PROJECT SUMMARY
Respiratory syncytial virus (RSV) is a significant source of morbidity and mortality in the pediatric population. It
is estimated that every year, over 100,000 children under 5 years of age die from RSV, half of whom are
infants <6 months of age. The burden that RSV exerts on healthcare systems cannot be overstated. In the
United States, RSV is associated with 1.5 million annual medical encounters in children less than five years
and is the leading cause of hospitalization among infants under one year of age. The pending introduction of
new immunoprophylactic agents offers unique opportunities to confront the challenge of RSV in infants. Two
products whose approval is imminent include a vaccine that is administered to pregnant women to protect their
newborns and a long-acting monoclonal antibody (mAb) that is deployed like a vaccine and routinely given to
all newborns. As is the case with any new vaccine, it will be important to conduct studies during the early
phases of implementing these new immunization strategies to answer many unanswered questions
surrounding their risks and benefits in real-world settings. To address this critical need, we propose a large-
scale case-control study that integrates data from different modalities (e.g., clinical, demographic, virologic,
immunologic) to evaluate the effectiveness of perinatal RSV immunoprophylaxis. Cases and controls will be
identified using active surveillance in both inpatient and outpatient clinical sites of the Yale New Haven Health
System, the largest and most comprehensive healthcare system in Connecticut, with 8 large hospitals and
close to 4 million outpatient encounters every year. We will enroll patients seeking health care for acute
respiratory illness and confirm RSV infection using approved molecular assays. We will use data-gathering
protocols that are both exhaustive and identical for both cases and controls and collect data from multiple
sources, including health records, interviews, immunization registries, and population-based surveys. We will
generate estimates of effectiveness for each type of immunization used, disaggregated by time from
immunization, disease severity, and sociodemographic characteristics (Aim 1). We will also perform genetic
characterization of all the study's RSV cases, monitor the virus's genetic diversity over time, and quantify the
relative effectiveness of immunoprophylaxis against various viral lineages (Aim 2).
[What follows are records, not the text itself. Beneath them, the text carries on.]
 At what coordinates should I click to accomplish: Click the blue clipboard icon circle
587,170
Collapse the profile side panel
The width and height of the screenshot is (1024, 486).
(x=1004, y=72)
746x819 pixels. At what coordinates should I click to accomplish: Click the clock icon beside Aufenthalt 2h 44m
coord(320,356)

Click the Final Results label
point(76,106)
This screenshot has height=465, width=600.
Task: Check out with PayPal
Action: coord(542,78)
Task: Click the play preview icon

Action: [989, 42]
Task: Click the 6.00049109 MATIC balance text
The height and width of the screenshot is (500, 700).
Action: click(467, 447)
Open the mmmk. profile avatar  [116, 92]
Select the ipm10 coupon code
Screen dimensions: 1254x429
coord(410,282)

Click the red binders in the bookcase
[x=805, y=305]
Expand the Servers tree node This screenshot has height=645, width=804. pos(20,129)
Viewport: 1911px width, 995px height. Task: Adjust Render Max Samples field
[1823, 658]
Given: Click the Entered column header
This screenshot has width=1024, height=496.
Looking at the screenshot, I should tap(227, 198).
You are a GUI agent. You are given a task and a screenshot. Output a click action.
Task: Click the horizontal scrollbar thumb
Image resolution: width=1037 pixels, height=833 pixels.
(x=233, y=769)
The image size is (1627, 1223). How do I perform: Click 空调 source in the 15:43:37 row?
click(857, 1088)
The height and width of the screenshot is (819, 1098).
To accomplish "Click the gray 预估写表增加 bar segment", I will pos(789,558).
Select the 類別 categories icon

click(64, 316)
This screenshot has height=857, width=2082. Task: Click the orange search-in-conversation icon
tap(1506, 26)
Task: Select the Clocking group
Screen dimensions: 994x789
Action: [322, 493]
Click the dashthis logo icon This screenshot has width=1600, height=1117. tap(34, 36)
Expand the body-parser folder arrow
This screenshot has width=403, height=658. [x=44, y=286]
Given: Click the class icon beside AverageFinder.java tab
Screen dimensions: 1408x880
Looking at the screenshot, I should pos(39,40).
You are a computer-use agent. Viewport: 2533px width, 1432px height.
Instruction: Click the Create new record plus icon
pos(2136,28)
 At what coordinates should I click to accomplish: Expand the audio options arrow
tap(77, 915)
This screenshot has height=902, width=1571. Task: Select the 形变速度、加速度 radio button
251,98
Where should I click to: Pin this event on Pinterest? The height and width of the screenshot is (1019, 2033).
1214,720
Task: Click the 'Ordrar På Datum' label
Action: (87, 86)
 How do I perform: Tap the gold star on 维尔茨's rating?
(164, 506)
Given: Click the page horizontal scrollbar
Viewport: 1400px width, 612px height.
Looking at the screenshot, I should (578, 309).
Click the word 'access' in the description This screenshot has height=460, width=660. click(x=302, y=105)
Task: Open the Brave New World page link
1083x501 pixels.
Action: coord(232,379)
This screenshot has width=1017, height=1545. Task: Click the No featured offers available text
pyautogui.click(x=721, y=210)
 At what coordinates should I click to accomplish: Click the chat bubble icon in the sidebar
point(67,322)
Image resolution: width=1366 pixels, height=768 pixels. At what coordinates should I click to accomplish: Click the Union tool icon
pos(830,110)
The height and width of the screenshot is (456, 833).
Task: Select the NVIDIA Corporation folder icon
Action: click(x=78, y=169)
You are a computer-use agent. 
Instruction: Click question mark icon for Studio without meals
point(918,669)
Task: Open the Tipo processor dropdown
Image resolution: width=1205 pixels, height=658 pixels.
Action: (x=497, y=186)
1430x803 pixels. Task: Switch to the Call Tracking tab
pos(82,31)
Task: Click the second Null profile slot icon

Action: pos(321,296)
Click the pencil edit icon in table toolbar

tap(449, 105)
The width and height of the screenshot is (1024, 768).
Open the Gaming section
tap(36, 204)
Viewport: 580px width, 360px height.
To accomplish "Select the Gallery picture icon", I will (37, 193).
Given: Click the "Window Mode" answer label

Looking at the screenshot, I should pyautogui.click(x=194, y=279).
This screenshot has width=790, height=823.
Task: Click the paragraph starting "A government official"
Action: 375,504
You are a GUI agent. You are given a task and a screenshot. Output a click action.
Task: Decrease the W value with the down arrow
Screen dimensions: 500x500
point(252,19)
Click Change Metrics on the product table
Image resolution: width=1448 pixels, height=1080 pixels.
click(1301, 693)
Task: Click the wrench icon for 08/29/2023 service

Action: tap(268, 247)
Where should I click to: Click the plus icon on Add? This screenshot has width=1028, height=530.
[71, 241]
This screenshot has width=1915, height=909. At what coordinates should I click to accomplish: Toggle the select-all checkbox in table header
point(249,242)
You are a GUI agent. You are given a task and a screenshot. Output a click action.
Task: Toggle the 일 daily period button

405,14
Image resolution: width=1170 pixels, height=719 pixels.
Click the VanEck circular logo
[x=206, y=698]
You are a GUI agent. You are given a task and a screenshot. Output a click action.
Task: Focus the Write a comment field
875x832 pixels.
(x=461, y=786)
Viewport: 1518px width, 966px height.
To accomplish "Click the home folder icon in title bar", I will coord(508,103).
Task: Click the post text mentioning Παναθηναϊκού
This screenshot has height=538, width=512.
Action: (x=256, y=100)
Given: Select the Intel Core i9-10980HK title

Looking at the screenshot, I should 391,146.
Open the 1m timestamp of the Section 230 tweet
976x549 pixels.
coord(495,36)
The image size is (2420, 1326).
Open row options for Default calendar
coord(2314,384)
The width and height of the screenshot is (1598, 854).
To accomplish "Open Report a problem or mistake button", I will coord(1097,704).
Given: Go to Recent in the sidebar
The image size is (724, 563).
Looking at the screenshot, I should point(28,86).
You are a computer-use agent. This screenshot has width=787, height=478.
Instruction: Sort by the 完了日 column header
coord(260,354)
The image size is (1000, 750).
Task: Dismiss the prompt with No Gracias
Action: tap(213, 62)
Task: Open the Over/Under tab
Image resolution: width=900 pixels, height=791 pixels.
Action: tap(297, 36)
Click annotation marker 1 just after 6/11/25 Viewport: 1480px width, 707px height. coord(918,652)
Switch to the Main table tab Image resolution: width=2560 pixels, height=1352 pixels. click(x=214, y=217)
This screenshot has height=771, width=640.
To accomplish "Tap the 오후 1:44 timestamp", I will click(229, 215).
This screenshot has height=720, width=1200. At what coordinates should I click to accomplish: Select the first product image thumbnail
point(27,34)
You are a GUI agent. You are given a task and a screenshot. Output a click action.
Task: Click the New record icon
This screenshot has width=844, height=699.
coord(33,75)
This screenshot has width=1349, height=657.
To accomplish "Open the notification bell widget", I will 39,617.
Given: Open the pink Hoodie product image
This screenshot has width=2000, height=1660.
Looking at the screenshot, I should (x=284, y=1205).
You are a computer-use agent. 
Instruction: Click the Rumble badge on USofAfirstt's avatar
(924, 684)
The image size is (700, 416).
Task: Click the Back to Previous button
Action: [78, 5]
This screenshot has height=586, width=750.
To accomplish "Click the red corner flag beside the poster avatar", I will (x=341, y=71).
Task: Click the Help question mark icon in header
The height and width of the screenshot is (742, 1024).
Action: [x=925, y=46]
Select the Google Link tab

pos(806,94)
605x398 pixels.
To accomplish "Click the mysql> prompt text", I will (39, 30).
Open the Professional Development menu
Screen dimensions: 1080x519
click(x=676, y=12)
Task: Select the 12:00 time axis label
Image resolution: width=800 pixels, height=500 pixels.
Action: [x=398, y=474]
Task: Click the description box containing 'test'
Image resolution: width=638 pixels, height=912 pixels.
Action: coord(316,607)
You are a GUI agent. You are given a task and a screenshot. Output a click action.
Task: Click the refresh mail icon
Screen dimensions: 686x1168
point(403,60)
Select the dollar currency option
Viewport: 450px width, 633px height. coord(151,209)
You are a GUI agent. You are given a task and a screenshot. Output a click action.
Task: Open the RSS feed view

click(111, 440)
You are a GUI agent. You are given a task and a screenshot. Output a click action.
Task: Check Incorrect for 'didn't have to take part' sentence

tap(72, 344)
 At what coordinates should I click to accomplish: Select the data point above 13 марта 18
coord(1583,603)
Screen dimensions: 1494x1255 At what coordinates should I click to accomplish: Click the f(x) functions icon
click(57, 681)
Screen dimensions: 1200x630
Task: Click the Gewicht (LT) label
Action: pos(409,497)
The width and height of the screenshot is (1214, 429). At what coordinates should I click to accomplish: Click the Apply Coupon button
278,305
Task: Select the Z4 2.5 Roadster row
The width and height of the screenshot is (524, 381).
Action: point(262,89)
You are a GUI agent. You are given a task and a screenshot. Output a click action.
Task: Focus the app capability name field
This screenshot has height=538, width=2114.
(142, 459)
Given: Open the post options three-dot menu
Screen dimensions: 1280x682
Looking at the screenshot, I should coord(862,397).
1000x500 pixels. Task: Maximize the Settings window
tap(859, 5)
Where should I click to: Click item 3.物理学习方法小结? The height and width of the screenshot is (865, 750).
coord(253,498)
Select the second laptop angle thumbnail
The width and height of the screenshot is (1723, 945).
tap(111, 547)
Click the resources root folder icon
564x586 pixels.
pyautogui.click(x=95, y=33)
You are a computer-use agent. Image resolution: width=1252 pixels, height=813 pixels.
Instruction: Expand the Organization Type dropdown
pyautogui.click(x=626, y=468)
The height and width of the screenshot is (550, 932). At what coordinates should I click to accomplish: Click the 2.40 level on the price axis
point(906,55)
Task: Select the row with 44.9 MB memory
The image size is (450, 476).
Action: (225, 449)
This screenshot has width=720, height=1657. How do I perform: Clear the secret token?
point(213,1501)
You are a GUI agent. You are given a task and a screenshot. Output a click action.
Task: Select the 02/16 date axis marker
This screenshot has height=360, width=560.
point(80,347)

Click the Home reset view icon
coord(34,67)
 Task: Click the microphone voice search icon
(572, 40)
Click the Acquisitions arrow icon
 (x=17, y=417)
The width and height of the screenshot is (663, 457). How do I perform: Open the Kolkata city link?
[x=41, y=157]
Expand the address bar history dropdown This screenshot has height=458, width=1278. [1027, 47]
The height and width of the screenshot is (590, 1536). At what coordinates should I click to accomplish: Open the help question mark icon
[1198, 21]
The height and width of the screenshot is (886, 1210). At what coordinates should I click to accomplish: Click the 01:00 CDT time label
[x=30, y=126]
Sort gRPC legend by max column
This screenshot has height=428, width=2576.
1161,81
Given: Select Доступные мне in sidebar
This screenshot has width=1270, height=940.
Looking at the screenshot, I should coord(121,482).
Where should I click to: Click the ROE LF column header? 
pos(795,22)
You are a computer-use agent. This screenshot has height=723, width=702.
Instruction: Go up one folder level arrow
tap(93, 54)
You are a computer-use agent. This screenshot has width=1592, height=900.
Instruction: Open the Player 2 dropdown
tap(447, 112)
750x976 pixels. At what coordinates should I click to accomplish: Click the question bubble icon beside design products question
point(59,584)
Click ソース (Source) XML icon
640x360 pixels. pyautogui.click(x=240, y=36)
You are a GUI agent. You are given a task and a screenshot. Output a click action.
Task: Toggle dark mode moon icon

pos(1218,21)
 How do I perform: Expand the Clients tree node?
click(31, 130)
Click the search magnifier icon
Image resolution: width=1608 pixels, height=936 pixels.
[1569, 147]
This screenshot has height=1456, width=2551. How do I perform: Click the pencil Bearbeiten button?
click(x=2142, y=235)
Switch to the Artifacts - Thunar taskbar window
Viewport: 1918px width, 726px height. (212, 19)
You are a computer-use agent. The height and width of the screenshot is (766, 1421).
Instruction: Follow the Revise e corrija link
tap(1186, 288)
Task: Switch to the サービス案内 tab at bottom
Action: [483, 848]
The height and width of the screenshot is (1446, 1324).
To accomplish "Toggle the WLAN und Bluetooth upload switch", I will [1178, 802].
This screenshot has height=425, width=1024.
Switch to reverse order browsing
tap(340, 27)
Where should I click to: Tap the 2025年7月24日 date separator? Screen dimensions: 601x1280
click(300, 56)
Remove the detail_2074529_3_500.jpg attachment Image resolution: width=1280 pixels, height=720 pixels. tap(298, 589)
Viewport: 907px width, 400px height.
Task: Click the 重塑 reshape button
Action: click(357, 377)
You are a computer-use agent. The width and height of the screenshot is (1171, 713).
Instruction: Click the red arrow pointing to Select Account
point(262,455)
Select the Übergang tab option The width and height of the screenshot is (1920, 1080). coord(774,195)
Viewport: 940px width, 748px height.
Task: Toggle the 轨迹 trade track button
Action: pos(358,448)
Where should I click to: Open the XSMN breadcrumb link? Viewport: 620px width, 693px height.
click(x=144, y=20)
Finally, we will collect acute
and convalescent blood from a subset of infants and employ a single-cell and multi-omics approach to study
the dynamics of the innate and adaptive immune responses during RSV infection and explore the molecular
mechanisms that contribute to immunoprophylaxis failure (Aim 3). The results from this project will be critical
as it will allow policymakers to determine whether these products are sufficiently beneficial to warrant continual
inclusion in the immunization program. Further, if our results show that immunization confers considerable
protection, these data can be a potent incentive to increase the strength of recommendations by healthcare
providers and boost acceptance by patients.